Last week, what would ordinarily be considered to be a compelling headline slipped below the radar amid a series of news stories about presidential debates and controversial officer-involved shootings. Nonetheless, this stealthy little story merits our attention, for it plainly demonstrates that even when cops are off duty, they are the guardians who keep American citizens safe.
While aboard a commercial airline flight, Milwaukee County (Wis.) Sheriff David Clarke — one of the most well-known and well-respected law enforcers in the country — took into custody an intoxicated and abusive passenger was menacing passengers and flight attendants.
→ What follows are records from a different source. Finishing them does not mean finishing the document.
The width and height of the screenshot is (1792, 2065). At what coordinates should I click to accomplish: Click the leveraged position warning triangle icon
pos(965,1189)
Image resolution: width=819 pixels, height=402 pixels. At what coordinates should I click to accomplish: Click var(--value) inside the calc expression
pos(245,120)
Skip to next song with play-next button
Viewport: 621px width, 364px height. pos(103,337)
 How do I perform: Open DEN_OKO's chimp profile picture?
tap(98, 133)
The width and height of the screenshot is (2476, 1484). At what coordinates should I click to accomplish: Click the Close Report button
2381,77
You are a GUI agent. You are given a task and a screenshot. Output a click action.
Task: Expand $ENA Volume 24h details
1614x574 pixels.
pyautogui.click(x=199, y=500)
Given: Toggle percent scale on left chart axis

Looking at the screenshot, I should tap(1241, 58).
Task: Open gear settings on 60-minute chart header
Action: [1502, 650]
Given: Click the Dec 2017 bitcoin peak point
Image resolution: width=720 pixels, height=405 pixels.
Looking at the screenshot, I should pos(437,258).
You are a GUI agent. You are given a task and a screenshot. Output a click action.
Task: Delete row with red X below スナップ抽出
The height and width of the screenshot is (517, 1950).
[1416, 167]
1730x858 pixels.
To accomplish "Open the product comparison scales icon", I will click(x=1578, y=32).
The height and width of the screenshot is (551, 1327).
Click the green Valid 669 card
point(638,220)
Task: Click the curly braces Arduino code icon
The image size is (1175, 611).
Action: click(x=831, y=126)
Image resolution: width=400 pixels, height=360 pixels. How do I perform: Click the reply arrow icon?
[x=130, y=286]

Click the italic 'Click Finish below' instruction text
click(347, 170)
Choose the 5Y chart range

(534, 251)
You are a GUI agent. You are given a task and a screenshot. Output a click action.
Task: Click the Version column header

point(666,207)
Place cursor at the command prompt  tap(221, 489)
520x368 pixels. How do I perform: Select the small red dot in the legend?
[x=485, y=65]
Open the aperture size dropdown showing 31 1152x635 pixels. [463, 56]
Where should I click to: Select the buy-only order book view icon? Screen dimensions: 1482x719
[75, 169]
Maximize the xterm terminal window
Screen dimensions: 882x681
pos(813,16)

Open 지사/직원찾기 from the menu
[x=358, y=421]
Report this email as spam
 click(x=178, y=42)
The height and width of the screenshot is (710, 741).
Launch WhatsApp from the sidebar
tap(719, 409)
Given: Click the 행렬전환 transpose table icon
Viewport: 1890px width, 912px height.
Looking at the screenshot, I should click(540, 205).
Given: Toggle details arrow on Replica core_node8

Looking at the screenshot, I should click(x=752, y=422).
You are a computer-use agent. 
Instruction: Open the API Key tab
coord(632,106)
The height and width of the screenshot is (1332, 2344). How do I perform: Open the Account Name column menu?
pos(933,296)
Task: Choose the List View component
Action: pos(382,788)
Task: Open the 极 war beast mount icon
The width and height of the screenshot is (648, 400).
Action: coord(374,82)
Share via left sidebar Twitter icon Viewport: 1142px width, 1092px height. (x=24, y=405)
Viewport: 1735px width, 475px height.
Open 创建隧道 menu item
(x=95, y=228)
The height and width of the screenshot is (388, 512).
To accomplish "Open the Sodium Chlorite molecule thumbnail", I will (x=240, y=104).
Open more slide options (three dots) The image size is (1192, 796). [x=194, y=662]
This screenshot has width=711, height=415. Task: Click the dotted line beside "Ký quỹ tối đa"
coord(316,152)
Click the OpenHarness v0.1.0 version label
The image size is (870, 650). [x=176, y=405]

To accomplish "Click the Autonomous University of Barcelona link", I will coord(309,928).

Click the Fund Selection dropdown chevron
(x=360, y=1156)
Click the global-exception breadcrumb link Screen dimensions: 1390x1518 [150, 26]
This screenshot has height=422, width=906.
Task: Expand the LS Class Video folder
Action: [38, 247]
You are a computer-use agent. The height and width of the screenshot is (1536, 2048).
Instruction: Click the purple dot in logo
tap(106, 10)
Sheriff Clarke observed the subject escalate his threatening behavior, and when the man got up from his seat and ran down the aisle as the airplane was descending toward the runway, Clarke took action. He pinned the inebriant to a seat and held him there until the flight arrived at the gate and local cops took him into custody. Clarke asked one of the officers for her handcuffs and cuffed the subject before turning him over to local authorities.
Where were the Federal Air Marshals?
In a blog post, Clarke wrote that “one newspaper reported incorrectly that the man was berating me the entire flight, which wasn’t true. Had he come at me with that, I would’ve just kicked his ass.”
Clarke also wrote about the absence of other law enforcers aboard that airplane. Clarke rhetorically asked, “Aren’t there air marshals on flights to take care of situations that might occur? No, that whole program is a joke.”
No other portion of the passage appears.